TERNI – Applausi e sala gremita per lo spettacolo andato in scena a Palazzo Gazzoli in occasione del Dantedì promosso dal comitato di Terni della Società Dante Alighieri. Numerosi studenti provenienti dai licei della città, il liceo Classico Tacito, il liceo Artistico Metelli, l’Angeloni, il liceo scientifico Donatelli, l’istituto Casagrande- Cesi, l’istituto Tecnico – Tecnologico Itt Allievi – San Gallo ed una classe della scuola Oberdan, hanno riproposto alcuni versi dell'”Inferno” di Dante Alighieri.
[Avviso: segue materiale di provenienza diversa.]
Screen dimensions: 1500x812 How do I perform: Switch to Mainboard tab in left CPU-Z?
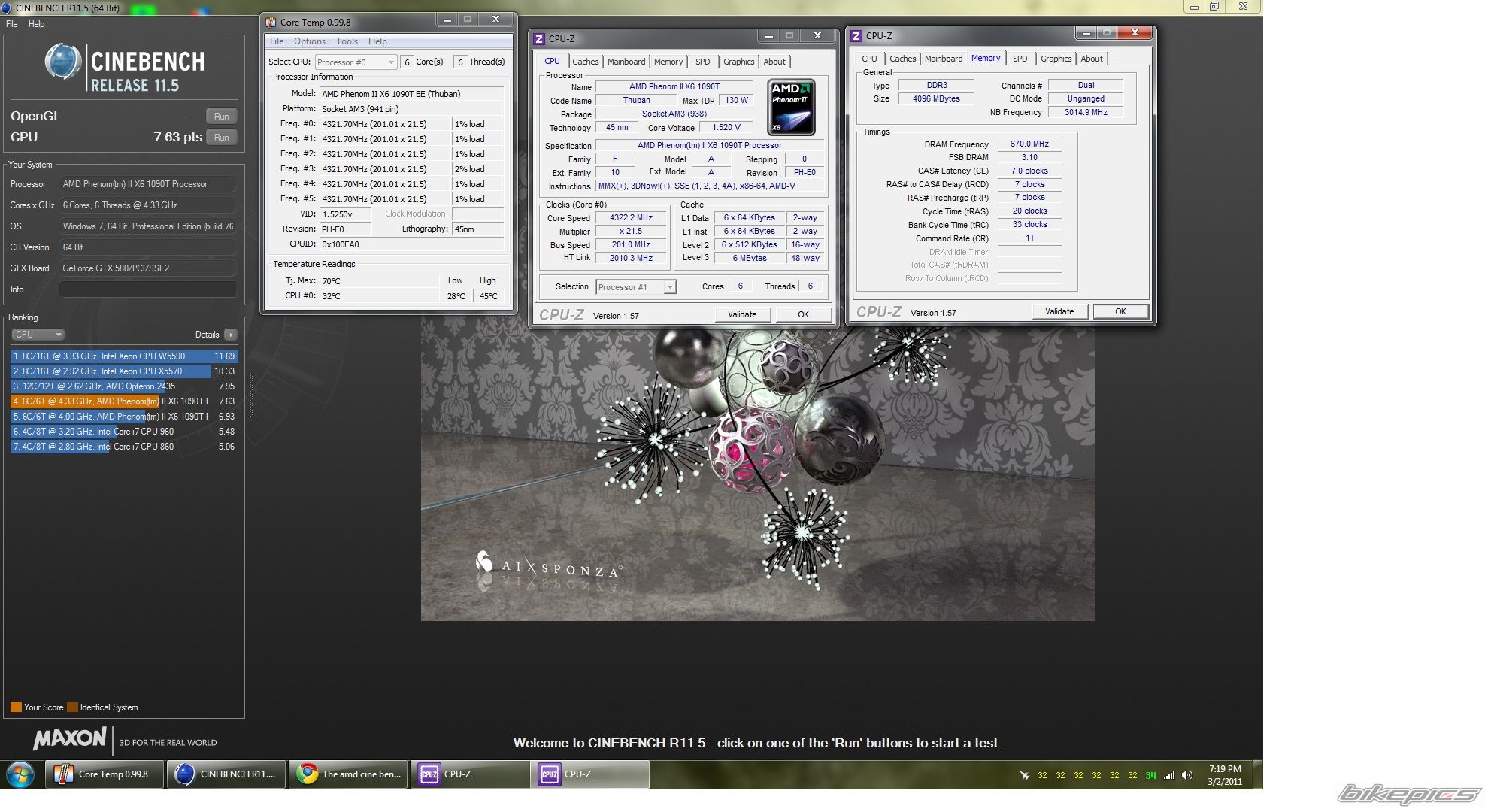(x=626, y=62)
Grande attenzione e coinvolgimento da parte del pubblico, composto in larga parte da giovani, che hanno seguito lo spettacolo con partecipazione e rispetto. Un risultato tutt’altro che scontato, come sottolinea il regista Riccardo Leonelli: «Sin dall’inizio ho chiesto ai ragazzi di avere rispetto per il lavoro dei loro compagni e la risposta è stata straordinaria. Sono stati attentissimi, presenti, partecipi. Un plauso va anche a loro». Lo spettacolo “Là dove ‘l si suona – voci ed emozioni dall’Inferno di Dante Alighieri”, portato in scena dagli allievi del laboratorio teatrale, ha rappresentato il culmine di un percorso iniziato mesi fa. Nonostante qualche inevitabile incertezza emersa durante le prove, la performance finale ha sorpreso per qualità e intensità.
«I ragazzi sono stati perfetti, impeccabili. Durante la replica hanno dato il massimo ed è stato entusiasmante per tutti”, prosegue Leonelli. Ma oltre al risultato artistico, ciò che emerge con forza è il valore formativo dell’esperienza. Il progetto, infatti, si è posto come obiettivo non la ricerca della performance perfetta, ma la crescita personale dei partecipanti.
«Non ho mai cercato l’attore più bravo – spiega Leonelli – ma la persona che ha voglia di mettersi in gioco. Il teatro diventa uno strumento per superare le proprie barriere: è, in questo senso, profondamente terapeutico. In un mondo in cui domina l’apparire, molti ragazzi con una sensibilità più profonda fanno fatica a esprimersi o a relazionarsi. Qui, invece, hanno trovato uno spazio per aprirsi, superare timidezze e limiti, e fare qualcosa di davvero eccezionale».
Un’esperienza che ha lasciato il segno non solo nei protagonisti, ma anche nel pubblico e negli organizzatori. Grande soddisfazione è stata espressa dal Comitato ternano della Società Dante Alighieri, in particolare nella figura della presidente Anna Rita Manuali, che ha dichiarato: «Sono stati bravissimi! Hanno recitato i versi dell’Inferno a memoria, senza mai sbagliare. Un momento intenso che, grazie alla regia di Leonelli, tra musica, luci e gestualità, ha ricreato l’atmosfera dell’Inferno. Applausi a scena aperta per tutti. Grande tifo per il prof. Fausto Dominici, che ha recitato il canto VI dell’Inferno».
Proprio la partecipazione del professor Fausto Dominici ha rappresentato uno dei momenti più apprezzati dello spettacolo, contribuendo a rendere ancora più coinvolgente l’esperienza scenica.